Santos destaca, ainda, que o mesmo PL aumenta a carga tributária de 10,88% para 34% no que se refere à tributação das receitas decorrentes de cessão de direitos patrimoniais de autor ou de imagem, nome, marca ou voz, de que seja detentor o titular ou o sócio da pessoa jurídica, ao determinar a adição à base de cálculo do Imposto de Renda pelo regime do lucro presumido, sem a aplicação dos percentuais de presunção.

“No ensejo de arrecadar, o Fisco, que vem combatendo essa estrutura utilizada por muitos esportistas, artistas e outros, que têm na sua imagem a fonte de grande parte de seus rendimentos, vira as costas ao princípio base do regime do lucro presumido, que é a presunção do lucro. Ao excetuar esse tipo de receita, por considerar que não há despesas vinculadas a essas receitas, cria uma excepcionalidade que poderá gerar mais uma batalha tributária a ser disputada nos tribunais do país”, afirma.

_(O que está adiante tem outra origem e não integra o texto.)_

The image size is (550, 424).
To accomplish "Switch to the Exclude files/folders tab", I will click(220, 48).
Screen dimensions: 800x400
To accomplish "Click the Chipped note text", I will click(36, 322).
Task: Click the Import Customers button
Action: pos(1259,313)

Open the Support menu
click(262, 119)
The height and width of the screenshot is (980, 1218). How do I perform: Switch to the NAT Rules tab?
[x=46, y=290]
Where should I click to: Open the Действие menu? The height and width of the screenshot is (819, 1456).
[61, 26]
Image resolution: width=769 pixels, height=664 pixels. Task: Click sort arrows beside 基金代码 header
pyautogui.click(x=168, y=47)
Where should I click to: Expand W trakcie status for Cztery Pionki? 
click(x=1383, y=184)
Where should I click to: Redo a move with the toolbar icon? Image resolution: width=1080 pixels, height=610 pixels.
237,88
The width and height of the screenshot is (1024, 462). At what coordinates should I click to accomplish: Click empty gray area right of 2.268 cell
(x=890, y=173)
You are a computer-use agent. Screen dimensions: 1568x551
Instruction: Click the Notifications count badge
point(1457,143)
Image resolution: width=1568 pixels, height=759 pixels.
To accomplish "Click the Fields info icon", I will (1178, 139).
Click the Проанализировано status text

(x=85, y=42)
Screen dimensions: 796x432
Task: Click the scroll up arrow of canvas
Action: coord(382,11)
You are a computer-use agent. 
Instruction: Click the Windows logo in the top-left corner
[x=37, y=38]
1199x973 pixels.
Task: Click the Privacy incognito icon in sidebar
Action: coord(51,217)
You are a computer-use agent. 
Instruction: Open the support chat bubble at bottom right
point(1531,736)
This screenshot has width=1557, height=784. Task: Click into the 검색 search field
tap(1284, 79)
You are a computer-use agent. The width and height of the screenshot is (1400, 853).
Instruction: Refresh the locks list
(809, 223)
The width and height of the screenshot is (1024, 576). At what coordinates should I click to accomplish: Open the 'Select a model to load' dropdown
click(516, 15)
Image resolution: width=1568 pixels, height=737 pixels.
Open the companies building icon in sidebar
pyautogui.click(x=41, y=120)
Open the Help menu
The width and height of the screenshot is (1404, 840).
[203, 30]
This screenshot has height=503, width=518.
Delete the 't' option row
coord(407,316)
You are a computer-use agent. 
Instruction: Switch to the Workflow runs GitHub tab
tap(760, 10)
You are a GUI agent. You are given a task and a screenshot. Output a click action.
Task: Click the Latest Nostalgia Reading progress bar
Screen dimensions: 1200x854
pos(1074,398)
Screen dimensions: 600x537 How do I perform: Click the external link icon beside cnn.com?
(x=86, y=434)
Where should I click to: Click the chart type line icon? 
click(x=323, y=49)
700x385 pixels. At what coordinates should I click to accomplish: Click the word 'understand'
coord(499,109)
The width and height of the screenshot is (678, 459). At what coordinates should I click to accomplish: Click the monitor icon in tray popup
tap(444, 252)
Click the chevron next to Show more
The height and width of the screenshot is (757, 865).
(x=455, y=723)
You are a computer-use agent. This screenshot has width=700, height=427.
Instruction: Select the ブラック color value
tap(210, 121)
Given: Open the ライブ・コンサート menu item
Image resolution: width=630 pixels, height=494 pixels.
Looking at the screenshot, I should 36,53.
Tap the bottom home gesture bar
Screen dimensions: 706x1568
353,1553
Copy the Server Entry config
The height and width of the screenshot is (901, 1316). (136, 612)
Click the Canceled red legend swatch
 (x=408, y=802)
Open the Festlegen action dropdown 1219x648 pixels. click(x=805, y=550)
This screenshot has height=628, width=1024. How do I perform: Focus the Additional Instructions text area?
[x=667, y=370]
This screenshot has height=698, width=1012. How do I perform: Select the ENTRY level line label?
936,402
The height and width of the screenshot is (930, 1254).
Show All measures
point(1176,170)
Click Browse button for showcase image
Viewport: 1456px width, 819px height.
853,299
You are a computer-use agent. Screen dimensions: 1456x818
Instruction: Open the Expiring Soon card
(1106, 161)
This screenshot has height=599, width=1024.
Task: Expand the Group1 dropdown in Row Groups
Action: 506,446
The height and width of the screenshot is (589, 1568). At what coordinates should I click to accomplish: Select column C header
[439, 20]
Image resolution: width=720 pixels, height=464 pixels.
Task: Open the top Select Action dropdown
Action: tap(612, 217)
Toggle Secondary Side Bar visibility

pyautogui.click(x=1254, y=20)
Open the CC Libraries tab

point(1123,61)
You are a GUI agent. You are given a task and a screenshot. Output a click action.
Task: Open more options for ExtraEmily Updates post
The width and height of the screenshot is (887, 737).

Segundo o tributarista Carter Gonçalves Batista, do Nelson Wilians e Advogados Associados, a proposta do governo federal revela importantes desacertos em toda a sua estrutura. “Em primeiro lugar, a adequação da Tabela progressiva do Imposto de Renda mais uma vez não alcançará o objetivo de minimizar um dos principais problemas que é o fato de quem ganha menos pagar mais tributo proporcionalmente em relação àqueles que ganham mais, especialmente, porquanto o ajuste não altera a relação da taxação exacerbada que ocorre no Brasil em relação ao consumo e não à renda em si.”

Isenção revogada
De acordo com o tributarista Hugo Funaro, sócio do Dias de Souza Advogados Associados, o projeto de lei revoga parcialmente a isenção do Imposto de Renda atualmente prevista para a aquisição de bens por doação ou herança. Com isso, pretende-se incluir no campo do imposto os bens adquiridos por herança e as doações em adiantamento da legítima.

Hugo Funaro destaca que a proposta “afigura-se inconstitucional porque compete privativamente aos Estados e ao Distrito Federal cobrar impostos sobre heranças e doações, nos exatos termos do artigo 155, I, da Constituição Federal. Dessa maneira, a União não pode cobrar imposto sobre os bens transmitidos a esse título”.

Ele observa ainda que a “isenção” de Imposto de Renda em vigor trata, na realidade, de uma “não incidência” decorrente de limitação imposta pela Constituição e, como tal, não pode ser revogada para permitir à União cobrar o imposto em relação a bens sujeitos apenas ao ITCMD. “Portanto, aguarda-se que o Congresso Nacional rejeite a proposta, de sorte a prevenir a invasão pela União de competência estadual e a bitributação de heranças e doações (IR e ITCMD), com indevida elevação da já insuportável carga tributária”, conclui Funaro.

Ao comentar sobre a sobre cessão de direitos de imagem, voz e marca, os advogados Karem Jureidini Dias Raphael Assef Lavez, do escritório Rivitti e Dias Advogados, explicam que o que se discute é a base de cálculo, isto é, o imposto da renda não pode — inclusive no lucro presumido — desprezar o custo decorrente dessas operações.

“Realmente, tais cessões envolvem custos, justamente porque são realizadas de forma empresarial. Desconsiderar esse custo significa tributar além da renda, o que seria absolutamente inconstitucional, mesmo na sistemática do lucro presumido”, explica Karem Jureidini Dias. 

Ela aponta duas alternativas viáveis: “ou se entende que essa cessão, por fazer parte do objeto social da empresa, compõe sua receita bruta e, nesse caso, o custo é considerado “presumidamente” mediante aplicação do percentual de 32% (como é atualmente); ou, caso seja uma atividade estranha ao objeto social, deve ser atribuído o tratamento de ganho de capital, ou seja, tributa-se integralmente o ganho (isto é, a diferença entre a receita na cessão e o custo de aquisição)”.